Tem um texto do Fernando Pessoa que diz "porque quem ama nunca sabe o que ama, nem por que ama, nem o que é amar". E eu concordo porque no caso da moça ofendida pelo marido grosso parece não haver motivos para amar alguém que a trata assim, a não ser que a grande sensação boa da vida seja sofrer.

Eu já tive um relacionamento conturbado em que várias vezes eu me questionei o porquê de continuar nele. O que eu amava em alguém que adorava agredir a minha gastrite? Ele nunca me ofendeu de fato, mas me aporrinhou como poucos. Hoje, muito friamente, eu percebo que a obsessão que eu tinha em ficar com ele era justamente de parecer perfeita a alguém que não me via desta maneira. Ego!

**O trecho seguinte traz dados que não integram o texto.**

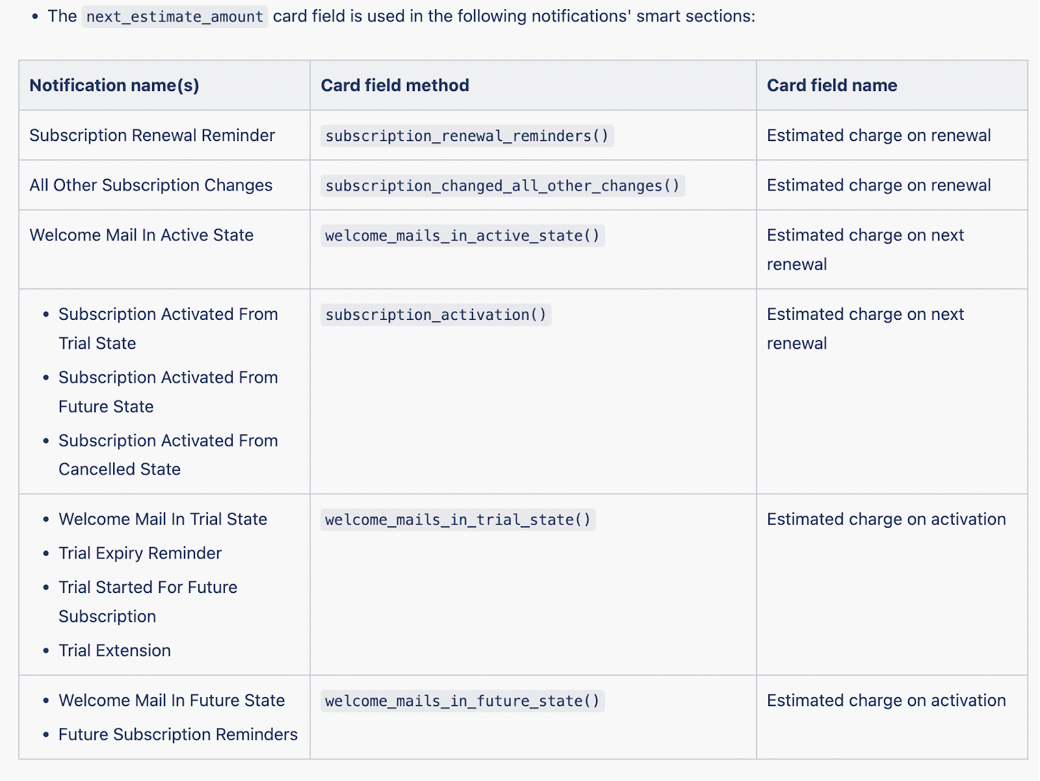
Task: Click the next_estimate_amount inline code
Action: [x=174, y=16]
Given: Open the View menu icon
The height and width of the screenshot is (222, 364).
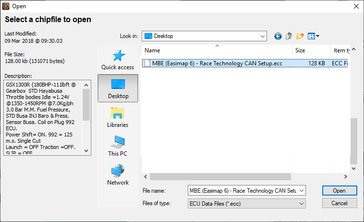Looking at the screenshot, I should coord(313,36).
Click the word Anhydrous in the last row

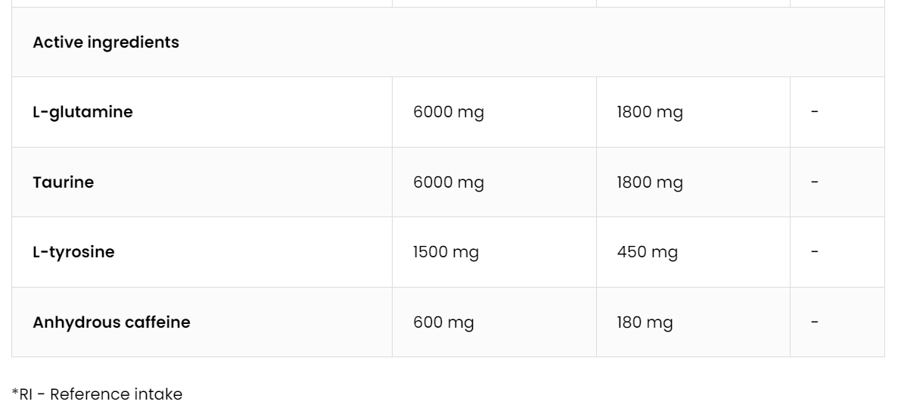[76, 322]
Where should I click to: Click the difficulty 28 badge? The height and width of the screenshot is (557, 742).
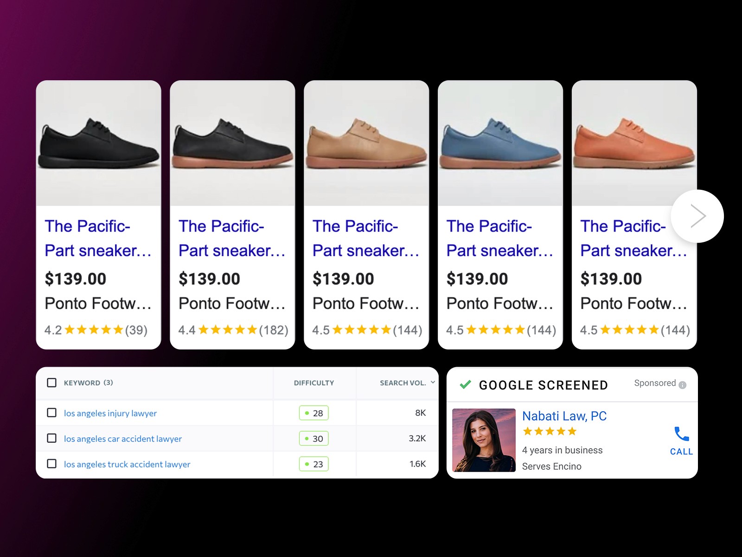(x=314, y=413)
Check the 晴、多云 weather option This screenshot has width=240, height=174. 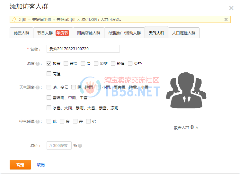pyautogui.click(x=49, y=87)
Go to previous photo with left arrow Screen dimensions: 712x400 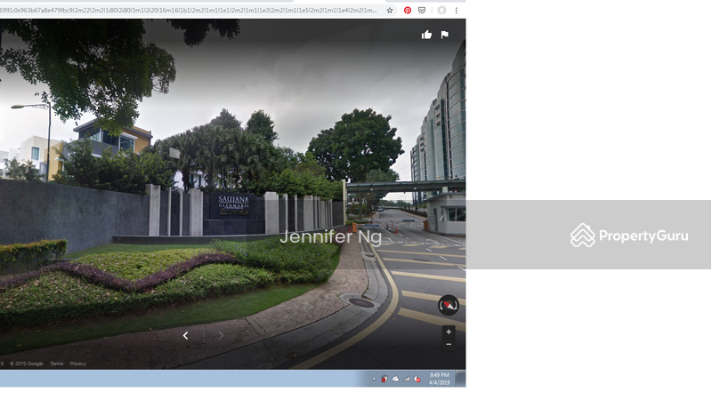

E mesmo assim esperneei e passei meses lacrimejando o final da relação que me deu uma vida mais leve mesmo estando sozinha [olha a dependência do outro aí].

Tudo isso só faz eu acreditar que as pessoas se mantém em relações tortuosas por insegurança de ficarem sozinhas, mesmo insconciente disso, afinal "namorar" no meu dicionário particular significa "curtir e ter prazeres, seja ele qual for" o que bate de frente com relações neuróticas e pessoas que adoram fazer da nossa vida um inferno.

O inferno são os outros e muita vezes ele bate à nossa parte, entra sem pedir licença, senta e fica ali para sempre.